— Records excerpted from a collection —
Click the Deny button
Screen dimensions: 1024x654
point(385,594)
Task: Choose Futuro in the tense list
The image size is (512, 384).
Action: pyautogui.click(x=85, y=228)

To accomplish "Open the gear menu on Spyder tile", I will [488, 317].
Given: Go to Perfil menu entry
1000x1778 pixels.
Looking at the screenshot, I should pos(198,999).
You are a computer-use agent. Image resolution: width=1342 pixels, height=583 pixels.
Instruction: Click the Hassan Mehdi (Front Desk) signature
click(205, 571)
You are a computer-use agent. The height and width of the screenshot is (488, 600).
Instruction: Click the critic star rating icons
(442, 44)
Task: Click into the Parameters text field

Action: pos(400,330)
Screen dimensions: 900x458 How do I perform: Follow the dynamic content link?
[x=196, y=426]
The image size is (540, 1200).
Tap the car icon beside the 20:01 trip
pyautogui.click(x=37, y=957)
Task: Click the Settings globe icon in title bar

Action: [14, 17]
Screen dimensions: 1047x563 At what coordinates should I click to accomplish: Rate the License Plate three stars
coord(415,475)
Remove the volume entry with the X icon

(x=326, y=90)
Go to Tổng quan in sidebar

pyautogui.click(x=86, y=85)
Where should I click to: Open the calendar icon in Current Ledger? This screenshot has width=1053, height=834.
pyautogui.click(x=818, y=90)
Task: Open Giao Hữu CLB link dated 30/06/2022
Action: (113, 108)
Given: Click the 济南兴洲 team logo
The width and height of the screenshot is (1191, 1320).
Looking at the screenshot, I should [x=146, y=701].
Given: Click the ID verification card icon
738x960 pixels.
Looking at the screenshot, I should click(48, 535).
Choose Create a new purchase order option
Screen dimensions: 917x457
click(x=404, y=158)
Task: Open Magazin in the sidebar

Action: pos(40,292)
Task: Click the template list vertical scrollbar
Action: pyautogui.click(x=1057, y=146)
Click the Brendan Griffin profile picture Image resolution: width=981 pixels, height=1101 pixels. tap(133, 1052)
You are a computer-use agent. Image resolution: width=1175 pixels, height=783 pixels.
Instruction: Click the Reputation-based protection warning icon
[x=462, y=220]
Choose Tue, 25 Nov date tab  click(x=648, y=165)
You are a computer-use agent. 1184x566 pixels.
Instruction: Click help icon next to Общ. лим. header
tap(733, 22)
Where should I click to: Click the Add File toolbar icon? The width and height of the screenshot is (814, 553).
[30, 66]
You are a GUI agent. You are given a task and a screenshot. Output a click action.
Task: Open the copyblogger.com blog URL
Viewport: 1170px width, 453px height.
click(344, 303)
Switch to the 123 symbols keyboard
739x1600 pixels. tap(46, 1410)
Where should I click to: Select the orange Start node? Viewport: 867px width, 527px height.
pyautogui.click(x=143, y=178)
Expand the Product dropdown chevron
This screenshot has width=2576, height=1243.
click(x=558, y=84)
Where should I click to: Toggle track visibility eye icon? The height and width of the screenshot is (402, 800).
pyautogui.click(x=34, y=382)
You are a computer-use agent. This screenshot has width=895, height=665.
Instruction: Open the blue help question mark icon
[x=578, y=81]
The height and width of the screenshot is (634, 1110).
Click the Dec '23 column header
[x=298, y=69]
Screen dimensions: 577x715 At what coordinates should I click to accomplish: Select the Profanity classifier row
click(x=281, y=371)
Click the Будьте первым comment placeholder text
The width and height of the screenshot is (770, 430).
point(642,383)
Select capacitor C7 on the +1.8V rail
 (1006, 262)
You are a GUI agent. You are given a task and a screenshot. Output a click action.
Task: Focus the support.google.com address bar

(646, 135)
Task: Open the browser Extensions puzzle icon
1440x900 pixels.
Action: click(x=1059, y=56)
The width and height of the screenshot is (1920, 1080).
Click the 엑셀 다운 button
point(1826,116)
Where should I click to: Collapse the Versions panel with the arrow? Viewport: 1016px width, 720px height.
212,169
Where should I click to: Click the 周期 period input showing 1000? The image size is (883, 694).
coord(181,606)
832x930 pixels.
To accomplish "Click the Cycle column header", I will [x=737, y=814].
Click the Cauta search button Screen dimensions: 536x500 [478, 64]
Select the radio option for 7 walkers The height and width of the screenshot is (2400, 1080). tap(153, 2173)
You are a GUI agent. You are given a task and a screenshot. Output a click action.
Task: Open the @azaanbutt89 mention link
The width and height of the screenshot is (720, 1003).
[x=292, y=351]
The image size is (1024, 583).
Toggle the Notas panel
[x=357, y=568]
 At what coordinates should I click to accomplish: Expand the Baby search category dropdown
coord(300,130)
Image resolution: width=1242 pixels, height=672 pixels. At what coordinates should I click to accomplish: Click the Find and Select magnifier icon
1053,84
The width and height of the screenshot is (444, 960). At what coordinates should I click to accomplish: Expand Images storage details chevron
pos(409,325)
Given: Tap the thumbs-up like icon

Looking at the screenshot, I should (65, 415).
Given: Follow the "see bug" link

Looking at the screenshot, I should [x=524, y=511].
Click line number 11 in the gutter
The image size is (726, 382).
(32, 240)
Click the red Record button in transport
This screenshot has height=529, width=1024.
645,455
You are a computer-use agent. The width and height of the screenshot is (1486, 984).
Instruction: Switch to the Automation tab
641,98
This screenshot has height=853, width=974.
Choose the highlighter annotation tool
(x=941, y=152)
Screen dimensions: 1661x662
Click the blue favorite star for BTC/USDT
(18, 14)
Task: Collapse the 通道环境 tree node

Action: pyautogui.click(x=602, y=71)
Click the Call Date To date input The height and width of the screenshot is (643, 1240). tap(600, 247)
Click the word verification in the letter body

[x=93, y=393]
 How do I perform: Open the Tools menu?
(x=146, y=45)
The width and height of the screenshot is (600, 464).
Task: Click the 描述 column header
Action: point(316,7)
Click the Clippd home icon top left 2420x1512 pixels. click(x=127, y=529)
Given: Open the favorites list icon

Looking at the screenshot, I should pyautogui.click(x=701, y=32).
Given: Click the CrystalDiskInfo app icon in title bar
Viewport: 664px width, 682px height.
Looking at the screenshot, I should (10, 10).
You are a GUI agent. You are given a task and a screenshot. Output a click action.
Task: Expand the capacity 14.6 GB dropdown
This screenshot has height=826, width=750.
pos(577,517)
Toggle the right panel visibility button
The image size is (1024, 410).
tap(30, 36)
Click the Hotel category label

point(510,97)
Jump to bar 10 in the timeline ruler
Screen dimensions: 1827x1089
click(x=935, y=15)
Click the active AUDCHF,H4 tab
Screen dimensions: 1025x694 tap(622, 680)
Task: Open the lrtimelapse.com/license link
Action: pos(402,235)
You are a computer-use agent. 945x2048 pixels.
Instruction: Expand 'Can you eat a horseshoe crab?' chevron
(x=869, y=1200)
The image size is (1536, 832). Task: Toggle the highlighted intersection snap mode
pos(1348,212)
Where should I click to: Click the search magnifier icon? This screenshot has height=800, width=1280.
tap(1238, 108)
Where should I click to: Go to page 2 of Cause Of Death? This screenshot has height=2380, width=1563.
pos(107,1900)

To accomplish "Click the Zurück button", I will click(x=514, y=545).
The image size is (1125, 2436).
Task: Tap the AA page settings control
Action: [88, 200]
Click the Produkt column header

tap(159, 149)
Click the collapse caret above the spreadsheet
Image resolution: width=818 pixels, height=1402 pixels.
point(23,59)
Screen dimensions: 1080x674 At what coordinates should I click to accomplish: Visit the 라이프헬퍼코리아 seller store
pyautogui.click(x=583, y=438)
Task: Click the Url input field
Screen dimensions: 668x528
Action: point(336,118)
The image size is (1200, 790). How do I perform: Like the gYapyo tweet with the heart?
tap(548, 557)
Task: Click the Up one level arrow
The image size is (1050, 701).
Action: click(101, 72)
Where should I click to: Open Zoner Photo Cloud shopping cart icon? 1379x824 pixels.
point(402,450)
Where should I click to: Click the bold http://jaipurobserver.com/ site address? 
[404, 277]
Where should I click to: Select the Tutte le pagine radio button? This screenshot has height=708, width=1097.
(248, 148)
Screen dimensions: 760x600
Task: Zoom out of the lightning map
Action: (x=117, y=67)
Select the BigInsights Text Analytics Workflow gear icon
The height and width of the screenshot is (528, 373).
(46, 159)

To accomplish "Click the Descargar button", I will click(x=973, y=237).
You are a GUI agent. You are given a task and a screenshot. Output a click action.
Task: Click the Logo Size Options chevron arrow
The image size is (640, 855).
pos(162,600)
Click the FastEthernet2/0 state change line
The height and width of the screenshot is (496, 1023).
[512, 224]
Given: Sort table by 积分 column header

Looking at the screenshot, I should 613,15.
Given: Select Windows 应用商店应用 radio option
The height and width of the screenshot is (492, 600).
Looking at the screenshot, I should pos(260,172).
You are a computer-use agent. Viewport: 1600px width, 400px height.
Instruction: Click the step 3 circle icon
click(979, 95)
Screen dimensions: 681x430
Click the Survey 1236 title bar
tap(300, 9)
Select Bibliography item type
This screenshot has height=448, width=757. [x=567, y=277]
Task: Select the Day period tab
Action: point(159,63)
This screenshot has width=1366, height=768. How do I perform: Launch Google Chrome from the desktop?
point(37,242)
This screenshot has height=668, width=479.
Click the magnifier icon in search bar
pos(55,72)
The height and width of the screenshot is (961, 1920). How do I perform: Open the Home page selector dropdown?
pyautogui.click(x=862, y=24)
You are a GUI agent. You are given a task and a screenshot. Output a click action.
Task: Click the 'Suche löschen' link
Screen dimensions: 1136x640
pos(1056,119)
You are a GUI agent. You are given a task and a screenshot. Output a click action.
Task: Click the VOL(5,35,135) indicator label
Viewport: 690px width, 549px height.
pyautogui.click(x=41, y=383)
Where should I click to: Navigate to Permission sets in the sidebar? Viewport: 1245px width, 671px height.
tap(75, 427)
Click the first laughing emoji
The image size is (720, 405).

— PROBLEM DESCRIPTION —
Please, from the entries above, set down exactly the lines from the one containing "Where should I click to: Click the bold" through the one containing "Task: Click the Logo", and only those.

— RESPONSE TO THIS TASK —
Where should I click to: Click the bold http://jaipurobserver.com/ site address? 
[404, 277]
Where should I click to: Select the Tutte le pagine radio button? This screenshot has height=708, width=1097.
(248, 148)
Screen dimensions: 760x600
Task: Zoom out of the lightning map
Action: (x=117, y=67)
Select the BigInsights Text Analytics Workflow gear icon
The height and width of the screenshot is (528, 373).
(46, 159)

To accomplish "Click the Descargar button", I will click(x=973, y=237).
You are a GUI agent. You are given a task and a screenshot. Output a click action.
Task: Click the Logo Size Options chevron arrow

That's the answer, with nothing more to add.